### Exercise instructions
Each line below should be repeated exactly as it stands.

### Supplied material
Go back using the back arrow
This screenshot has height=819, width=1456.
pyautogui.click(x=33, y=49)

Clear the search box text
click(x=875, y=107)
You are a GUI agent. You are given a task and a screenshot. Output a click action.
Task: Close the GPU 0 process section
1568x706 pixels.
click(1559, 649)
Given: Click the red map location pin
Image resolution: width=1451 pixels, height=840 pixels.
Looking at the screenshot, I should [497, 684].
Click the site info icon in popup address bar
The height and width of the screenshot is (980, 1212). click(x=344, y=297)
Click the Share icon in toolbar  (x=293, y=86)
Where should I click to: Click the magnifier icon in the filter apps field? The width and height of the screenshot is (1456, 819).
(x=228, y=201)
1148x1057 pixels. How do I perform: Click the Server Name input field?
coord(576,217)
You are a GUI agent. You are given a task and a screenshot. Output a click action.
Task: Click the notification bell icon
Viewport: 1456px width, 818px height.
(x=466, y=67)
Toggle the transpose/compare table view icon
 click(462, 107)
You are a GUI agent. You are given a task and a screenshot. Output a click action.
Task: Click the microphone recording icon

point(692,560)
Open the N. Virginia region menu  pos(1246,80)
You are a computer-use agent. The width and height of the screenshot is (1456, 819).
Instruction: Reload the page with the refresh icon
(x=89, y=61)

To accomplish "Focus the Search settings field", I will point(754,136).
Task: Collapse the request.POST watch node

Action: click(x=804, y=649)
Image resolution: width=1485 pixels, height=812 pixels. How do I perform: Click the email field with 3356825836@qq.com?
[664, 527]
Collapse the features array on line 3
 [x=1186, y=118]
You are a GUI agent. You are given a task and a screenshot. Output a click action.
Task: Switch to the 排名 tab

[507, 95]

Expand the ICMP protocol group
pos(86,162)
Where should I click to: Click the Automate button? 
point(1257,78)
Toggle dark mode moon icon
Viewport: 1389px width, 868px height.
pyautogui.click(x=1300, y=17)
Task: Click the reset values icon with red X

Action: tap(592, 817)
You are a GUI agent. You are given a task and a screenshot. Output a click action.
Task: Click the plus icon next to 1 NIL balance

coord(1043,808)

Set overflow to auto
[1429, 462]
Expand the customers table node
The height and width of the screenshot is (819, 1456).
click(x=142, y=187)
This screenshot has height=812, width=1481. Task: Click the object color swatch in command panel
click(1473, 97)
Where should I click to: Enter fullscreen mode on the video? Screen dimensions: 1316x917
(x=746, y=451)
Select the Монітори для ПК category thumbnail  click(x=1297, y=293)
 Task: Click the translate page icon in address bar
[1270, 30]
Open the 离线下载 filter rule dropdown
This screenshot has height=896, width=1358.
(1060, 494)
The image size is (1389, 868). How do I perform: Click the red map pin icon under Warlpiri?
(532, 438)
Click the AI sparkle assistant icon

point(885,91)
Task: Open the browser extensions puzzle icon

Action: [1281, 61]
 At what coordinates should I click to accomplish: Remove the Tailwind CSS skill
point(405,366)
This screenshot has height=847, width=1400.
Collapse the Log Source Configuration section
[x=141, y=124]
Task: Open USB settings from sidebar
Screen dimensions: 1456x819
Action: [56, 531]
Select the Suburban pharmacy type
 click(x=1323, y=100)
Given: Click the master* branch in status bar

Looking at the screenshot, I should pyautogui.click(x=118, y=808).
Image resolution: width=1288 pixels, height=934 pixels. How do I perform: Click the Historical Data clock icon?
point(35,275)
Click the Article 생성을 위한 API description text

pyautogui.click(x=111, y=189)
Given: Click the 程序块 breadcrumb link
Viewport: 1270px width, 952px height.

### Completed exercise
Go back using the back arrow
This screenshot has height=819, width=1456.
pyautogui.click(x=33, y=49)

Clear the search box text
click(x=875, y=107)
You are a GUI agent. You are given a task and a screenshot. Output a click action.
Task: Close the GPU 0 process section
1568x706 pixels.
click(1559, 649)
Given: Click the red map location pin
Image resolution: width=1451 pixels, height=840 pixels.
Looking at the screenshot, I should [497, 684].
Click the site info icon in popup address bar
The height and width of the screenshot is (980, 1212). click(x=344, y=297)
Click the Share icon in toolbar  (x=293, y=86)
Where should I click to: Click the magnifier icon in the filter apps field? The width and height of the screenshot is (1456, 819).
(x=228, y=201)
1148x1057 pixels. How do I perform: Click the Server Name input field?
coord(576,217)
You are a GUI agent. You are given a task and a screenshot. Output a click action.
Task: Click the notification bell icon
Viewport: 1456px width, 818px height.
(x=466, y=67)
Toggle the transpose/compare table view icon
 click(462, 107)
You are a GUI agent. You are given a task and a screenshot. Output a click action.
Task: Click the microphone recording icon

point(692,560)
Open the N. Virginia region menu  pos(1246,80)
You are a computer-use agent. The width and height of the screenshot is (1456, 819).
Instruction: Reload the page with the refresh icon
(x=89, y=61)

To accomplish "Focus the Search settings field", I will point(754,136).
Task: Collapse the request.POST watch node

Action: click(x=804, y=649)
Image resolution: width=1485 pixels, height=812 pixels. How do I perform: Click the email field with 3356825836@qq.com?
[664, 527]
Collapse the features array on line 3
 [x=1186, y=118]
You are a GUI agent. You are given a task and a screenshot. Output a click action.
Task: Switch to the 排名 tab

[507, 95]

Expand the ICMP protocol group
pos(86,162)
Where should I click to: Click the Automate button? 
point(1257,78)
Toggle dark mode moon icon
Viewport: 1389px width, 868px height.
pyautogui.click(x=1300, y=17)
Task: Click the reset values icon with red X

Action: tap(592, 817)
You are a GUI agent. You are given a task and a screenshot. Output a click action.
Task: Click the plus icon next to 1 NIL balance

coord(1043,808)

Set overflow to auto
[1429, 462]
Expand the customers table node
The height and width of the screenshot is (819, 1456).
click(x=142, y=187)
This screenshot has height=812, width=1481. Task: Click the object color swatch in command panel
click(1473, 97)
Where should I click to: Enter fullscreen mode on the video? Screen dimensions: 1316x917
(x=746, y=451)
Select the Монітори для ПК category thumbnail  click(x=1297, y=293)
 Task: Click the translate page icon in address bar
[1270, 30]
Open the 离线下载 filter rule dropdown
This screenshot has height=896, width=1358.
(1060, 494)
The image size is (1389, 868). How do I perform: Click the red map pin icon under Warlpiri?
(532, 438)
Click the AI sparkle assistant icon

point(885,91)
Task: Open the browser extensions puzzle icon

Action: [1281, 61]
 At what coordinates should I click to accomplish: Remove the Tailwind CSS skill
point(405,366)
This screenshot has height=847, width=1400.
Collapse the Log Source Configuration section
[x=141, y=124]
Task: Open USB settings from sidebar
Screen dimensions: 1456x819
Action: [56, 531]
Select the Suburban pharmacy type
 click(x=1323, y=100)
Given: Click the master* branch in status bar

Looking at the screenshot, I should pyautogui.click(x=118, y=808).
Image resolution: width=1288 pixels, height=934 pixels. How do I perform: Click the Historical Data clock icon?
point(35,275)
Click the Article 생성을 위한 API description text

pyautogui.click(x=111, y=189)
Given: Click the 程序块 breadcrumb link
Viewport: 1270px width, 952px height.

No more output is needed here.